Menteri juga memuji upaya yang dilakukan Pemerintah Sumba Barat Daya dalam mengurangi arus TKW ke luar negeri dengan memberikan pelatihan menenun kepada ibu-ibu dan para wanita di daerah tersebut.

Pada kesempatan tersebut, Menteri Yohana juga sempat menceritakan pengalamannya berkunjung ke beberapa negara Timur Tengah.

“Negara-negara islam di kawasan timur tengah mulai menyadari arti pentingnya keluarga dan lembaga perkawinan. Kelalain dalam pendidikan keluarga dapat mengakibatkan anak-anak terjerumus dalam lembah konflik dan peperangan. Persoalan lainnya yang mendapat perhatian pemerintah di negara tersebut adalah soal tingginya perceraian dan persoalan poligami. Saya mengajak kita semua untuk mewaspadai modus-modus tindak kekerasan terhadap perempuan dan anak yang semakin bertumbuh pesat, seiring laju perkembangan teknologi,” ungkapnya.

Sementara itu, Wakil Gubernur NTT, Drs. Benny Alexander Litelnoni, SH,M.Si dalam sambutannya mengungkapkan, ada banyak cara yang dipakai oleh para perekrut tenaga kerja illegal.

“Rekrutmen tenaga kerja dilakukan dengan sangat rapi melalui pendekatan kekeluargaaan, dilanjutkan dengan  pengiriman TKI satu per satu, sehingga tidak mudah dilacak oleh Satgas Perdagagan orang.
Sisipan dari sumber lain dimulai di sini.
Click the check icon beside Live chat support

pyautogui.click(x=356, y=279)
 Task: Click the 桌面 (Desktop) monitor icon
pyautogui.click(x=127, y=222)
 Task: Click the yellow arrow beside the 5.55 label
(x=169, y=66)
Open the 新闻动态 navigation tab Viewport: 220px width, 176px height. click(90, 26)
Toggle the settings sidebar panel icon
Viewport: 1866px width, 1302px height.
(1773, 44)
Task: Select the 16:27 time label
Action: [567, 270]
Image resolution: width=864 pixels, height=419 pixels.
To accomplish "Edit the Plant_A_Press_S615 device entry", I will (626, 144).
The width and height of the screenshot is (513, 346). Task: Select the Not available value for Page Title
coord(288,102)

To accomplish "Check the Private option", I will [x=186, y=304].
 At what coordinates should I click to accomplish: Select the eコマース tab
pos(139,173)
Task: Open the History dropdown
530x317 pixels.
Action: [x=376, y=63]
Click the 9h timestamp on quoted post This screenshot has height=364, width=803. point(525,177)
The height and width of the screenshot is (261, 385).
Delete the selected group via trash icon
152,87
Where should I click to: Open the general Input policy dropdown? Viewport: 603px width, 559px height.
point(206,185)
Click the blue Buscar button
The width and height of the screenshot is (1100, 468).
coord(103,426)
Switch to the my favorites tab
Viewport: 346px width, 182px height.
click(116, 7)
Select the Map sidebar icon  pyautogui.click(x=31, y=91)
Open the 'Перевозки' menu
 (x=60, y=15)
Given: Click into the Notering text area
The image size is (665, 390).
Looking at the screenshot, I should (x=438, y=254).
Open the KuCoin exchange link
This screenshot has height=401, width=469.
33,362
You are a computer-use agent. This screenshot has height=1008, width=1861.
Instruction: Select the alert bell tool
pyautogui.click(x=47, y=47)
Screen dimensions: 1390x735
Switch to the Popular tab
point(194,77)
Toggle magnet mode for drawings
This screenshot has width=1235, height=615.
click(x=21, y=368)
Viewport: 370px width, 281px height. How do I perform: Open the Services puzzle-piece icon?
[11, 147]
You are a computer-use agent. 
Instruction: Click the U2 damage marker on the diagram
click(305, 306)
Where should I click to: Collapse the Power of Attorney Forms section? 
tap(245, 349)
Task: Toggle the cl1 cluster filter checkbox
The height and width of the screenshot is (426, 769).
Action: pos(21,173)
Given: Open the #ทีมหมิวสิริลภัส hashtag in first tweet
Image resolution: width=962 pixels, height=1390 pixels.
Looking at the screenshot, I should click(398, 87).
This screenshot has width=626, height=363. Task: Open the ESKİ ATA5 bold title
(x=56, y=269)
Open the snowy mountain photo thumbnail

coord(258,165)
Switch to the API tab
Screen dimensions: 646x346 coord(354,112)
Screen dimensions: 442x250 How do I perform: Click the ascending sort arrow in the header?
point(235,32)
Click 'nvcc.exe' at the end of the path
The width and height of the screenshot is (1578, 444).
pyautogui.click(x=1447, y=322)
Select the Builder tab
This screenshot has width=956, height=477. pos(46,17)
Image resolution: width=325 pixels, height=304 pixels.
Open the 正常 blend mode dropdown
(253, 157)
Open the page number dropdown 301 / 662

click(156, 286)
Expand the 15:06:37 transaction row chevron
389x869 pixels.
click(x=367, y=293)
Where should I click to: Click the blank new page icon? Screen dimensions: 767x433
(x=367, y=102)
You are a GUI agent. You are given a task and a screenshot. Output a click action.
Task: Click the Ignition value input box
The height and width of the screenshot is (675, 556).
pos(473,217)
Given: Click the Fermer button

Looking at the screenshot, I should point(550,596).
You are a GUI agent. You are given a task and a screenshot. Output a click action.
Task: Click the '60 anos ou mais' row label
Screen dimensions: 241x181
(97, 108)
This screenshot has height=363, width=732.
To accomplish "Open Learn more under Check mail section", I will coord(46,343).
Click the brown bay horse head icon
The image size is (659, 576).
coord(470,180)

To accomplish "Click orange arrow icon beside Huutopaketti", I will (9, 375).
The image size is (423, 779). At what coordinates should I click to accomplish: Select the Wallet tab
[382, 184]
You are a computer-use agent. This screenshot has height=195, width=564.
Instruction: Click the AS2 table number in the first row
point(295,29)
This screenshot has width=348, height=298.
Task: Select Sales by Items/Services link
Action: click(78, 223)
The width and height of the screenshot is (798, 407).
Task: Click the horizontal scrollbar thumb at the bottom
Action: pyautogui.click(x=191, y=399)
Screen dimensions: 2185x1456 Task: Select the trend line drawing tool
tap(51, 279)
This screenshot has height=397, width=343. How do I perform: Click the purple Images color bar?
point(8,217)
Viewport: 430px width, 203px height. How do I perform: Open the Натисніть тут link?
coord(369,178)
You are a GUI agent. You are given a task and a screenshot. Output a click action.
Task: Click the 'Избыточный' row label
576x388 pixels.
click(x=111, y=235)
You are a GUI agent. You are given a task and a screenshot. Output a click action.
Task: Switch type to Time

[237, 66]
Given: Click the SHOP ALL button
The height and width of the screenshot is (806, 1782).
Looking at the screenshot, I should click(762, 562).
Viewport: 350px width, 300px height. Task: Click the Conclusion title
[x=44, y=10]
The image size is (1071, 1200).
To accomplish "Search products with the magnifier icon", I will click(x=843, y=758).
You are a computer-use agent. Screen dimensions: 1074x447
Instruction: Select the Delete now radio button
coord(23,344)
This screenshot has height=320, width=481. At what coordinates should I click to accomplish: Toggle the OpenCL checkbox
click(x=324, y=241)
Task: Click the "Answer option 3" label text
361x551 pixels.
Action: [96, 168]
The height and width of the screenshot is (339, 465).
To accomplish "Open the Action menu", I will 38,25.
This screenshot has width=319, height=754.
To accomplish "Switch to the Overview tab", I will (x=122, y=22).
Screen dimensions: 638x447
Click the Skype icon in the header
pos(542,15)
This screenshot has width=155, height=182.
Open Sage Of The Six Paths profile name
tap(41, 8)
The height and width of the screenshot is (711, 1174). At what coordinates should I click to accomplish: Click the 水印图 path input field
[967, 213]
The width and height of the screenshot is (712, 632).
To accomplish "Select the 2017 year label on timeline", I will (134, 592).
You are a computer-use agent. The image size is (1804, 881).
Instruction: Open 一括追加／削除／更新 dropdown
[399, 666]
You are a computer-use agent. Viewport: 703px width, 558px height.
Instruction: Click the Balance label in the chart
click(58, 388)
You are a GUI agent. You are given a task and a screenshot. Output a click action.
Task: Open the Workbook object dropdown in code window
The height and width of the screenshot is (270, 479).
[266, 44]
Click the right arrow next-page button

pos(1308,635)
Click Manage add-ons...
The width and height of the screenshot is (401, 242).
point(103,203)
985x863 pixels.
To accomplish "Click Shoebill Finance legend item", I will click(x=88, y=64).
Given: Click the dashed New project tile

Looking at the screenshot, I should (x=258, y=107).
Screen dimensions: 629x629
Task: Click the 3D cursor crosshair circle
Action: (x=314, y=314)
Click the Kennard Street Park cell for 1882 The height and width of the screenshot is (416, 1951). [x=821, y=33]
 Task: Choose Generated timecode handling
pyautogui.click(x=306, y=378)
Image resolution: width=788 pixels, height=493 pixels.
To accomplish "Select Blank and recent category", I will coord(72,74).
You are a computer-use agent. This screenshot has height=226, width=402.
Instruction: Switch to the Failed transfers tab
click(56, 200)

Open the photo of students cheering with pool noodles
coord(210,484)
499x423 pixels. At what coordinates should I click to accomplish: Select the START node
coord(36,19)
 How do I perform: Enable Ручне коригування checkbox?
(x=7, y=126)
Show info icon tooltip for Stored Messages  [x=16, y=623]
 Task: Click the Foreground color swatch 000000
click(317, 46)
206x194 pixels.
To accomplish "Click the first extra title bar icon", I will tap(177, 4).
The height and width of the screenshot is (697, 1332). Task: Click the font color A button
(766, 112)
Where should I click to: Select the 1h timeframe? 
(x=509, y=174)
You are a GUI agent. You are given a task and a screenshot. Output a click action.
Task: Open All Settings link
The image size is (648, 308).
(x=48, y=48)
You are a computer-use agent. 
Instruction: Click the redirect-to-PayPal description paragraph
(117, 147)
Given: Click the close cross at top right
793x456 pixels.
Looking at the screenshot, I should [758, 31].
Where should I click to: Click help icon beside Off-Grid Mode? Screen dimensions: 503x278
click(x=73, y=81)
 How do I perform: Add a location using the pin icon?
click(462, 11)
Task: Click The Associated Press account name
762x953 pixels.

Karenanya​, butuh kerja sama dan koordinasi yang intensif antara tingkatan pemerintahan sampai pada tataran pemerintahan paling rendah yakni RT/RW. Banyaknya Bandara dan Pelabuhan di NTT menjadi pintu keluar strategis bagi para TKI/TKW illegal,” jelas Wagub Litelnoni.

Kepala Dinas Pemberdayaan Perempuan dan Perlindungan Anak (DP3A), Bernadeth Maria Usboko dalam laporannya mengungkapkan berbagai masalah yang mesti mendapat perhatian dari semua komponen masyarakat terutama di tahun 2016.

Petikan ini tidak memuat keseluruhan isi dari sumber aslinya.